木聚糖是微管束中次生加厚的主要成分之一，但木聚糖合成的分子机理仍不明确，目前仍然没有相关酶与底物反应的直接证据。本研究从拟南芥中克隆与木聚糖合成相关的多个基因， 利用酵母双杂交、BiFC（分离的YFP）以及免疫共沉淀技术来证明这些蛋白产物间的相互作用；同时在酵母内表达纯化这些蛋白或构建融合表达载体，转化各自的突变体，在恢复功能的突变体中纯化融合蛋白；在此基础上对纯化蛋白进行两两混合或3-4成分混合，然后测定其木糖转移酶活性，并比较主效基因酶复合体和次效基因酶复合体活性间的差异。对参与木聚糖合成的关键基因进行定位及功能比较，明确内质网和高尔基体在木聚糖合成中的作用。制备主要基因蛋白抗体，利用抗体验证基因的定位。对拟南芥中的木聚糖合成的模式推广，分析比较木材的同源基因。本研究将帮助我们进一步明确木聚糖合成及调控的分子机理，为木材的分子改良及调控提供理论和技术基础。

结论摘要：

木聚糖在植物次生生长和能量积累方面起重要作用，其合成及利用研究则是近来植物学的热点问题。本项目首先从拟南芥中克隆了木聚糖合成关键酶的多个基因，定位研究表明IRX10、IRX10-L、IRX14、IRX14-L 是高尔基体和内质网共同表达的，FRA8 和F8H 只在高尔基体表达，而IRX9 和IRX9-L主要在内质网表达。利用BiFC以及免疫共沉淀技术来证明了这些蛋白产物间的相互作用，并且蛋白可以形成同源或异源二聚糖，再形成高聚体；GT47家族中的IRX10和FRA8结构差异在于IRX10的N端是信号肽，而FRA8蛋白是跨膜区，且Western杂交证明了IRX10的N端信号肽可以切除。
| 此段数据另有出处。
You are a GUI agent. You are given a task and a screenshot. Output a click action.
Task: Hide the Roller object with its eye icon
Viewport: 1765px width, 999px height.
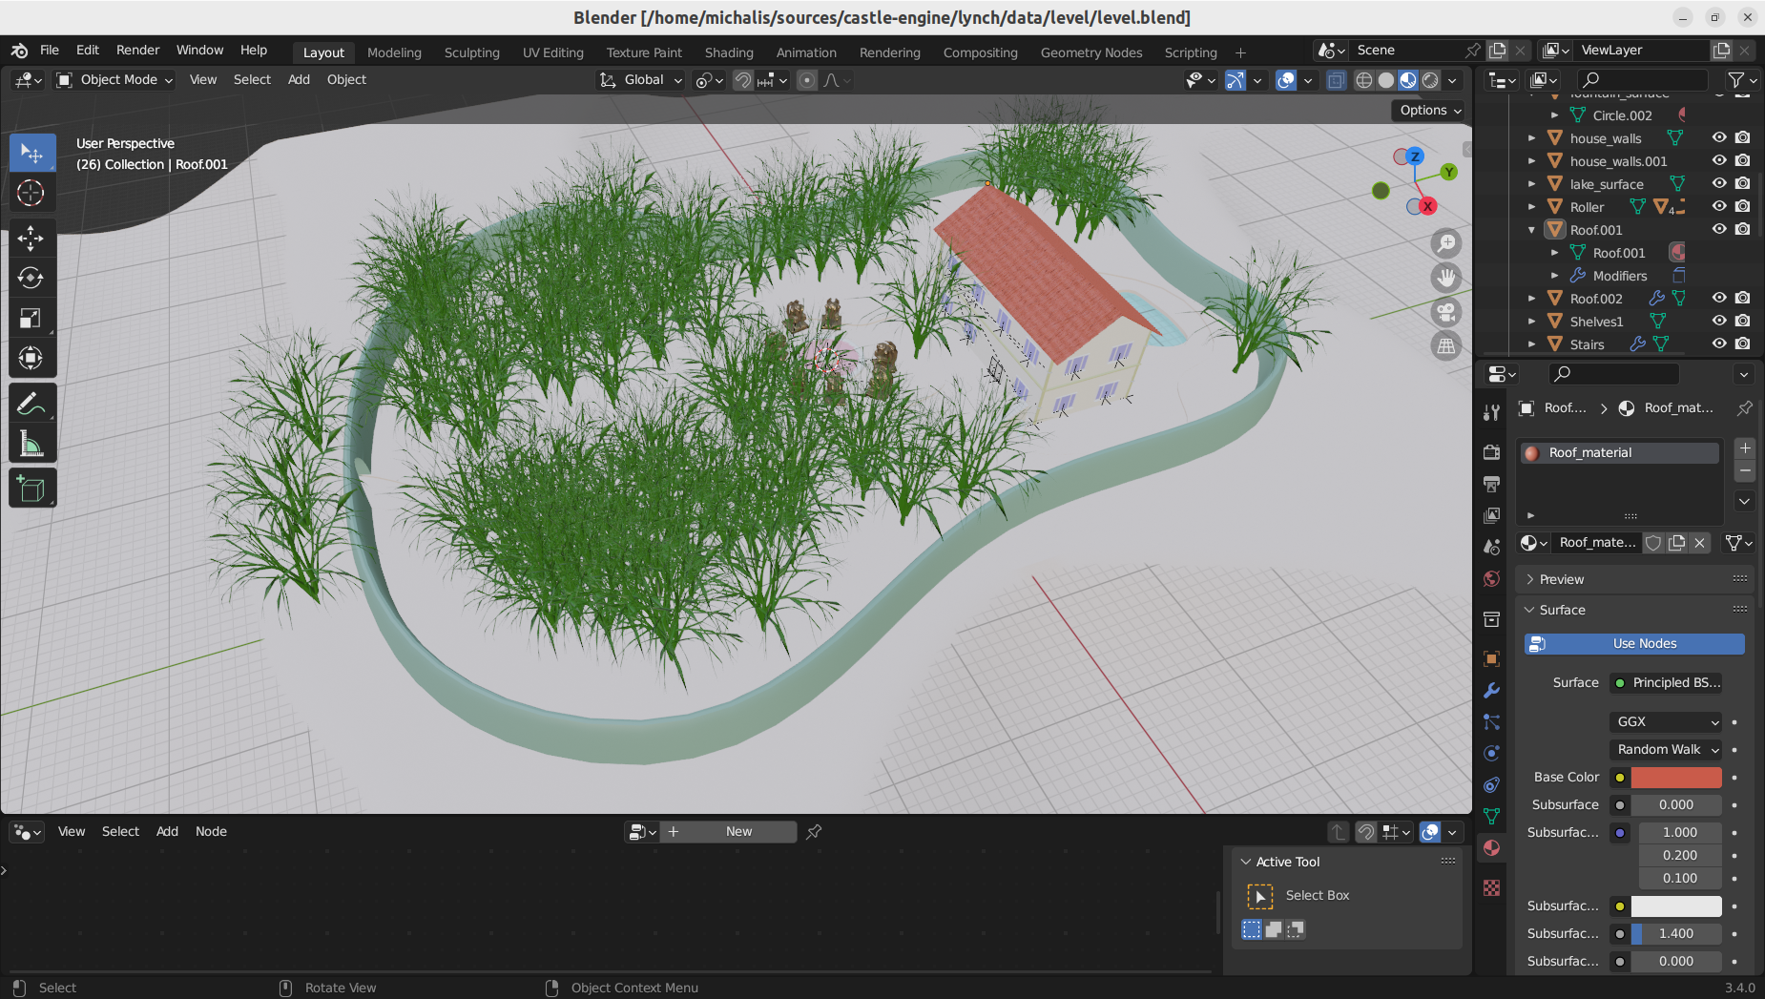[x=1719, y=206]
对IRX10和FRA8蛋白中的保守extosin 功能域进行交换，新蛋白能互补各自的突变体，因而从进化的角度上，功能域在功能上还是保守的。接着，我们建立了一种准确快速测定木糖转移酶活性的方法，利用从植物中提取的微囊体蛋白以尿苷二磷酸木糖（UDP-Xyl）和含荧光基团的低聚木糖（Xyln-AA）为底物进行加成反应，高效液相色谱（HPLC）检测产物，结果表明XylT可以将多至5个UDP-Xyl转移到受体上，上部微囊体XylT活性最小而下部最大，XylT活性随底物聚合度增大而增强。酶切结果证明了加成产物可以被木聚糖酶酶切，核磁分析产物间分子量大小差异刚好是32，符合木糖失去一个水的分子量，充分证明了产物是木聚糖加成反应的产物。进一步，还原胶实验表明IRX9、IRX10和IRX14的抗体均会产生一条分子量约在480KD的条带，说明它们可能形成分子量相同复合体。激光共聚焦实验表明IRX9单独表达时，IRX9更倾向于内质网表达，IRX9与IRX14共表达时也是如此，只有当IRX9与IRX10和IRX14共表达时，更倾向于高尔基体表达。体外过表达酶活性测定表明，IRX10单独表达有低酶活性，而当IRX9与IRX14单独表达时没有活性，IRX9和IRX14共表达时也没有活性，IRX10与IRX9及IRX10与IRX14两两共表达时有少量活性，而只有当IRX10与IRX9、IRX14三者共表达时才有高酶活性，进一步证明了三者之间可以形成复合体。此外，我们还对木聚糖合成酶调控及底物进行了研究。本项目目前已经发表三篇SCI文章、两篇核心文章，申请了三个专利，其中一项已经授权，目前还有多篇SCI论文在投稿。